Now, Branford Marsalis has diversified. Now he’s not only known for his heated jazz choruses--he plays with his quartet tonight at the Roxy--but also for his appearances with pop singer/songwriter Sting, and, more recently, for his acting. He has small but not insignificant parts in both “Throw Momma From the Train,” starring Billy Crystal and Danny DeVito in DeVito’s directorial debut, and in the upcoming Spike Lee film, “School Daze,” scheduled for February release.
“I’m one of the fortunate people” is how the affable 27-year-old assessed his life in his Westside hotel room Monday. “I’m in a unique position because I have had the chance to do a whole lot of things and, luckily for me, I’ve done them all pretty well.”

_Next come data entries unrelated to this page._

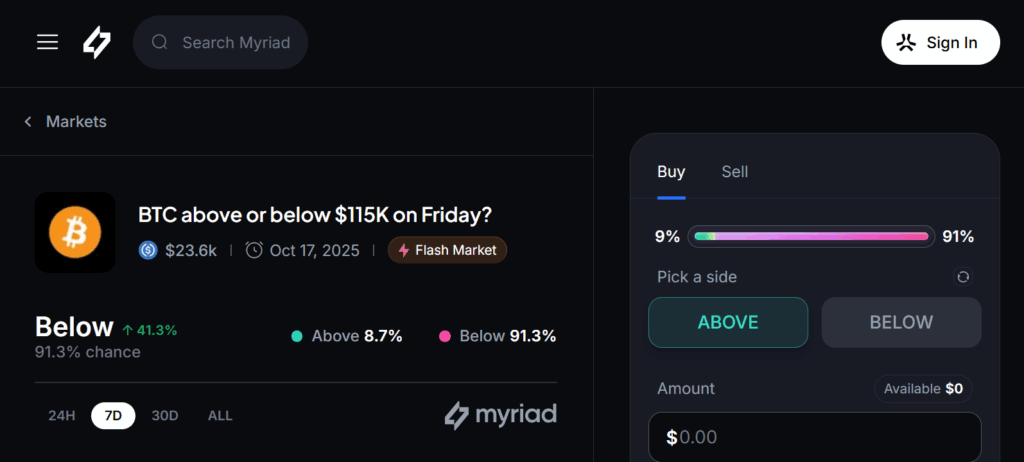The width and height of the screenshot is (1024, 462).
Task: Click the Myriad logo in header
Action: pyautogui.click(x=96, y=42)
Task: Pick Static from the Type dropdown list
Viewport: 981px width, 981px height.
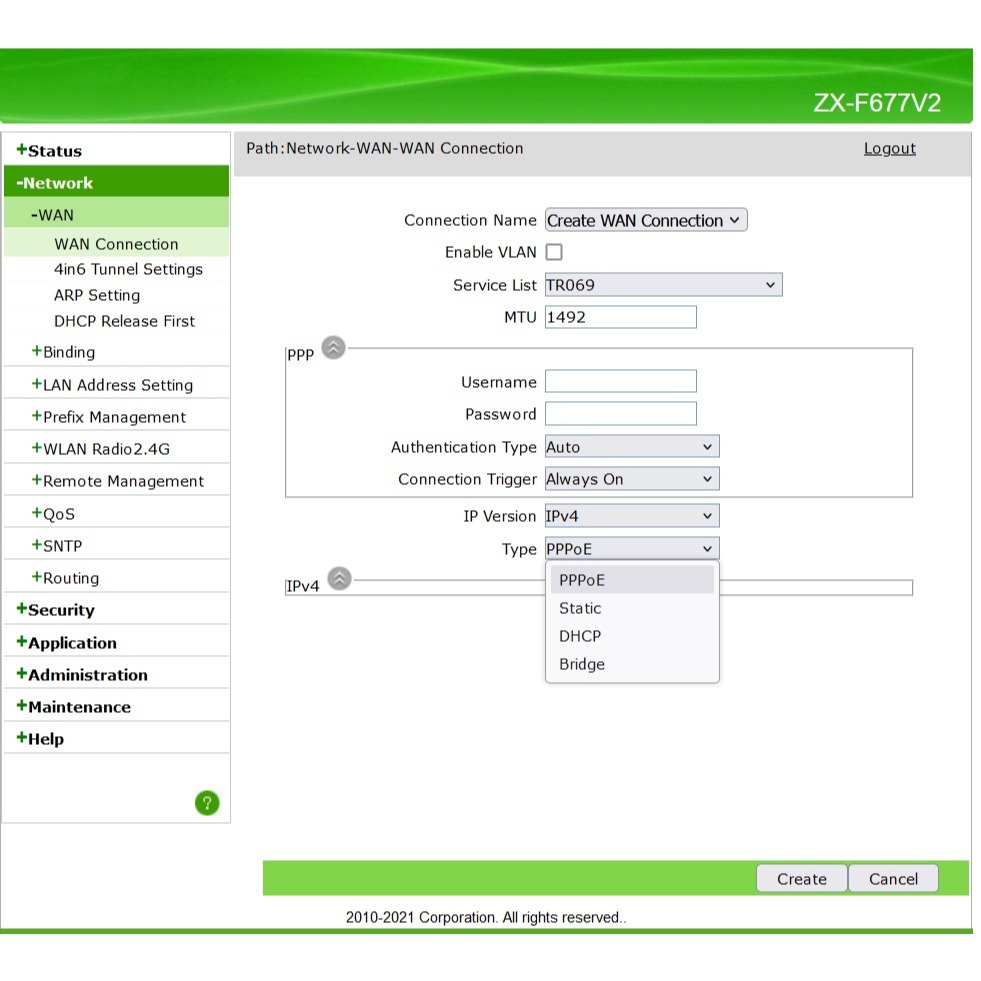Action: coord(580,608)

Indeed, Marsalis seems to have the same natural affinity for acting that he has for music. It was his on-camera cutting up and plain straight-talk in “Bring On the Night,” a 1985 documentary about the formation of Sting’s band and its subsequent premiere in Paris, that led to Marsalis, who has never studied acting, landing his roles in “Throw Momma” and “School Daze.”
“Who would have ever thought of me as any kind of film performer?” he asked. “I guess (Lee, DeVito and Crystal) liked my personality.”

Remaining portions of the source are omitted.